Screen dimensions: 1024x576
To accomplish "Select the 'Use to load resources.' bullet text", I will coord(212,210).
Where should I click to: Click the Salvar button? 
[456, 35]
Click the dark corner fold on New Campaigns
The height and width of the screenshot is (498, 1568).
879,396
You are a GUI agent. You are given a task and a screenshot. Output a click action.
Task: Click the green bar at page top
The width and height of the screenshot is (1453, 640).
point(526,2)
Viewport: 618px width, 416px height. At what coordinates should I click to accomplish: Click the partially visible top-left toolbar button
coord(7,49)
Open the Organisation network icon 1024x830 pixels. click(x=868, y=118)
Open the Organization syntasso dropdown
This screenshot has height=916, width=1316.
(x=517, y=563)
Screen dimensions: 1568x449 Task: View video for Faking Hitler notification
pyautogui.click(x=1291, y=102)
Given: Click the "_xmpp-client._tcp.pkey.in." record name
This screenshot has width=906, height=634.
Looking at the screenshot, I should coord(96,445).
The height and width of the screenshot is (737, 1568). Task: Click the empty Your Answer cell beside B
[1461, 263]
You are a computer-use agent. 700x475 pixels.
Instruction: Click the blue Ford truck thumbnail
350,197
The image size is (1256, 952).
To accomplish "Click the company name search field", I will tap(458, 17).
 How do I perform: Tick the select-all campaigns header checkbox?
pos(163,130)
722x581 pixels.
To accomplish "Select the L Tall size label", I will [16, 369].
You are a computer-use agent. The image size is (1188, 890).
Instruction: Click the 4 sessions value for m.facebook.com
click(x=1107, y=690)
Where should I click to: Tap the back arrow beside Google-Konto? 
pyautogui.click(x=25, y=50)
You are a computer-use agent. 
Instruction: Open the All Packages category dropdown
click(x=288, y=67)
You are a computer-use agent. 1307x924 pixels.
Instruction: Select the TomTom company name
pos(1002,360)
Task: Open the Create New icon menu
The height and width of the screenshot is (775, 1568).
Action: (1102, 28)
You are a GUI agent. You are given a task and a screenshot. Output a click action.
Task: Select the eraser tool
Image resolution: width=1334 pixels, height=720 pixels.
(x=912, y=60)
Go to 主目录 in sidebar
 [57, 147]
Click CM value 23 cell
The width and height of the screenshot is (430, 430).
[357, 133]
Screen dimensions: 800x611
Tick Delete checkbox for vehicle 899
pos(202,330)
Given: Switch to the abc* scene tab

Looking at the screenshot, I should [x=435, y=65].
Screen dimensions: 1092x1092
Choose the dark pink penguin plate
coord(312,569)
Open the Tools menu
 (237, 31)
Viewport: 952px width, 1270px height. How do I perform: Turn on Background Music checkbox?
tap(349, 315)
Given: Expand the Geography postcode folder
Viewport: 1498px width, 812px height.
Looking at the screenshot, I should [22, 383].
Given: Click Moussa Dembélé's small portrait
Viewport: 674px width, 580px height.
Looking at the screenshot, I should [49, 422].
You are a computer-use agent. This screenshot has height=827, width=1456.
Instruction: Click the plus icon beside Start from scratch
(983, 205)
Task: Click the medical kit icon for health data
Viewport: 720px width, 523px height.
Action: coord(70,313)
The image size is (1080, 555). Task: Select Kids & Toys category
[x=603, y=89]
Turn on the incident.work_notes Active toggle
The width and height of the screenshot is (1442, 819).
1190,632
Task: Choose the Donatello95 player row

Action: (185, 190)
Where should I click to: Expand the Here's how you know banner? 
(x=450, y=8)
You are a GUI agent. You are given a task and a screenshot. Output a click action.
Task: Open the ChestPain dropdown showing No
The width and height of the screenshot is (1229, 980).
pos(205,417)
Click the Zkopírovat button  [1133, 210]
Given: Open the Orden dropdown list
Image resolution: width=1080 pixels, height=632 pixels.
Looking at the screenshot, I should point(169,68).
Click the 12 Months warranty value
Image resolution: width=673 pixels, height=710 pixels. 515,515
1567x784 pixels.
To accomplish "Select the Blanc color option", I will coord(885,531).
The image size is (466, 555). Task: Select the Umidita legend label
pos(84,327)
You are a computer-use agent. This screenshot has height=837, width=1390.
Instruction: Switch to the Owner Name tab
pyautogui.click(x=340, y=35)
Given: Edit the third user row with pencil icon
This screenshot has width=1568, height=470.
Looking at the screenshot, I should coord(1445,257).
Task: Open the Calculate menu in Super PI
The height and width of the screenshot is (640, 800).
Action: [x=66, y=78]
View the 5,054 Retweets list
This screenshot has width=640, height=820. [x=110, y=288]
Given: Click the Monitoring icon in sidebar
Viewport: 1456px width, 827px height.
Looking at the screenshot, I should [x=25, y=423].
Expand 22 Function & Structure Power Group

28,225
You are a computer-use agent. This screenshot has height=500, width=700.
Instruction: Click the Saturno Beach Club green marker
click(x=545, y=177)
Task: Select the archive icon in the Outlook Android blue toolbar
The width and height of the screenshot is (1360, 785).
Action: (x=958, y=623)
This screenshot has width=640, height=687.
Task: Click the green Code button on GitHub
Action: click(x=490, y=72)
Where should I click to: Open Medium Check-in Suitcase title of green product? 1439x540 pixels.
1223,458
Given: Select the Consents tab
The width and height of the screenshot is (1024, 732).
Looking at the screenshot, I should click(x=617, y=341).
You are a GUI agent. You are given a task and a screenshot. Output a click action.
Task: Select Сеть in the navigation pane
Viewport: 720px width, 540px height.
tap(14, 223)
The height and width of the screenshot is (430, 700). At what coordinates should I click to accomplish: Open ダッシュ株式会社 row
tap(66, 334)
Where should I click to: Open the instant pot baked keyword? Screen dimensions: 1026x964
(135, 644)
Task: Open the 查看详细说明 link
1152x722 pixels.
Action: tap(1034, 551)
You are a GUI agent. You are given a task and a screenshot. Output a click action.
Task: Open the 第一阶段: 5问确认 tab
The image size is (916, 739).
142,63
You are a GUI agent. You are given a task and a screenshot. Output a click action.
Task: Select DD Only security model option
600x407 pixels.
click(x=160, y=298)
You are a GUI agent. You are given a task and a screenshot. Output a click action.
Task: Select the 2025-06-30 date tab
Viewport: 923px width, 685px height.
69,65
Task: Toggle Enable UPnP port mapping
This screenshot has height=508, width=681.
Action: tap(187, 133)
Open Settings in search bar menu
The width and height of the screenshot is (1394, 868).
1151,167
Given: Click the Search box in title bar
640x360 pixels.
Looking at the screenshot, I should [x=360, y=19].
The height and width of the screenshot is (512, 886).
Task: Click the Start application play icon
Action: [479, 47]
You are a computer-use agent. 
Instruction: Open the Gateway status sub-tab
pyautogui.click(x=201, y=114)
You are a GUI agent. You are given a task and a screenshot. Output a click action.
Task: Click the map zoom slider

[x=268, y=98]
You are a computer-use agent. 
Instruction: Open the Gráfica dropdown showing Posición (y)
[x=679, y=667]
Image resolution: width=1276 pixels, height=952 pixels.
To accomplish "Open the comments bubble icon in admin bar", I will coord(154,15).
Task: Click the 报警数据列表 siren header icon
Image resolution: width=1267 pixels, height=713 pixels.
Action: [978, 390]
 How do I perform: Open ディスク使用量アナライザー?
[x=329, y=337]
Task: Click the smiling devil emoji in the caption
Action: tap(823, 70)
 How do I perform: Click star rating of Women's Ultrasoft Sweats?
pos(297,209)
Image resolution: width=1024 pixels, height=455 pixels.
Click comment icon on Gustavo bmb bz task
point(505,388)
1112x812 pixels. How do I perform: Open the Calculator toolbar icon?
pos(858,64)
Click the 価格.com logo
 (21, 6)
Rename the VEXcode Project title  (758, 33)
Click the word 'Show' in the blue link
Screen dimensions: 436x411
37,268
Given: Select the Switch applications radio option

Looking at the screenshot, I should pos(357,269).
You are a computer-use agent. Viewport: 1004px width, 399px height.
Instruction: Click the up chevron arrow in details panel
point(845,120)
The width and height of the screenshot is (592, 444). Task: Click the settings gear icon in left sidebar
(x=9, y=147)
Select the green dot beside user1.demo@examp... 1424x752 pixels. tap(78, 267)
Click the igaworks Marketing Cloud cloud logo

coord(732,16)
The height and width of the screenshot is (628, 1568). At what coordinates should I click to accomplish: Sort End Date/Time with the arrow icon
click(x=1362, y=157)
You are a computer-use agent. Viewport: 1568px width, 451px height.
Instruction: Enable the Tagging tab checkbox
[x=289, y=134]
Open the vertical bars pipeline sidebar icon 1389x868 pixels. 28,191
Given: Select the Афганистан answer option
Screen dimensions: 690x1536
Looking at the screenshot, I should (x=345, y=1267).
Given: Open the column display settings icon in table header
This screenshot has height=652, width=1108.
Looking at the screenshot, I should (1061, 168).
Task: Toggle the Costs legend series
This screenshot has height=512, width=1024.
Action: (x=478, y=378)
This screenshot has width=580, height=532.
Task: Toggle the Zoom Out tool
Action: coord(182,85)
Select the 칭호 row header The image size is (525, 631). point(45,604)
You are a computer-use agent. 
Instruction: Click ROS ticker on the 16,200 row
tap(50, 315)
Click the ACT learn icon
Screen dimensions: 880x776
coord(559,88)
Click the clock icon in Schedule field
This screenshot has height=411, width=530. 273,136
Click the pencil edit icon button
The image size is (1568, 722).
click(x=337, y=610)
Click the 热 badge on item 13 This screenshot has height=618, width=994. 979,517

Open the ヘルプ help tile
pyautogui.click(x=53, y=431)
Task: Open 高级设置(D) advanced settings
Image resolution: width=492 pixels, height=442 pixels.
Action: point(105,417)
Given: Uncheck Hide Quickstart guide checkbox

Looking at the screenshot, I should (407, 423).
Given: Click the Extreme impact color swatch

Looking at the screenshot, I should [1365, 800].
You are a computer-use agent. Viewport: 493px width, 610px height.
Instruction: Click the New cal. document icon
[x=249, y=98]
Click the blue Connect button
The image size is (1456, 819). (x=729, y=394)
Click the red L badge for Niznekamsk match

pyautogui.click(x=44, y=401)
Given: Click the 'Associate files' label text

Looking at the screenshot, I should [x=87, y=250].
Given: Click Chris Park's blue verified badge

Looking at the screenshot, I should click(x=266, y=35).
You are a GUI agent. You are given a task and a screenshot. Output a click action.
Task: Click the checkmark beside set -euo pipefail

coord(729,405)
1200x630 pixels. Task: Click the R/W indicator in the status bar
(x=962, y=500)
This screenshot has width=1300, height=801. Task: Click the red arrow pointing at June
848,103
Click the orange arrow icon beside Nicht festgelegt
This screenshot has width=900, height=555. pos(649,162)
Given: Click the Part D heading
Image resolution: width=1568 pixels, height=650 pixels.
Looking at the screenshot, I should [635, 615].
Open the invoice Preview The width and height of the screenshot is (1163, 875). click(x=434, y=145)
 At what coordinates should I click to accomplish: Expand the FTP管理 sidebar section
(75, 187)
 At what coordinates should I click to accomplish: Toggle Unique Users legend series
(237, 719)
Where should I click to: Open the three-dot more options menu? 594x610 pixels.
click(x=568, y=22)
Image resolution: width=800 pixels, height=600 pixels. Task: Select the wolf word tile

:: Task requirements ::
In the listing above, find the line with "Given: Click the Monitoring icon in sidebar" and the line with "Task: Select the archive". Output those two lines and every line between them, exactly as written.

:: Result of the task ::
Given: Click the Monitoring icon in sidebar
Viewport: 1456px width, 827px height.
Looking at the screenshot, I should [x=25, y=423].
Expand 22 Function & Structure Power Group

28,225
You are a computer-use agent. This screenshot has height=500, width=700.
Instruction: Click the Saturno Beach Club green marker
click(x=545, y=177)
Task: Select the archive icon in the Outlook Android blue toolbar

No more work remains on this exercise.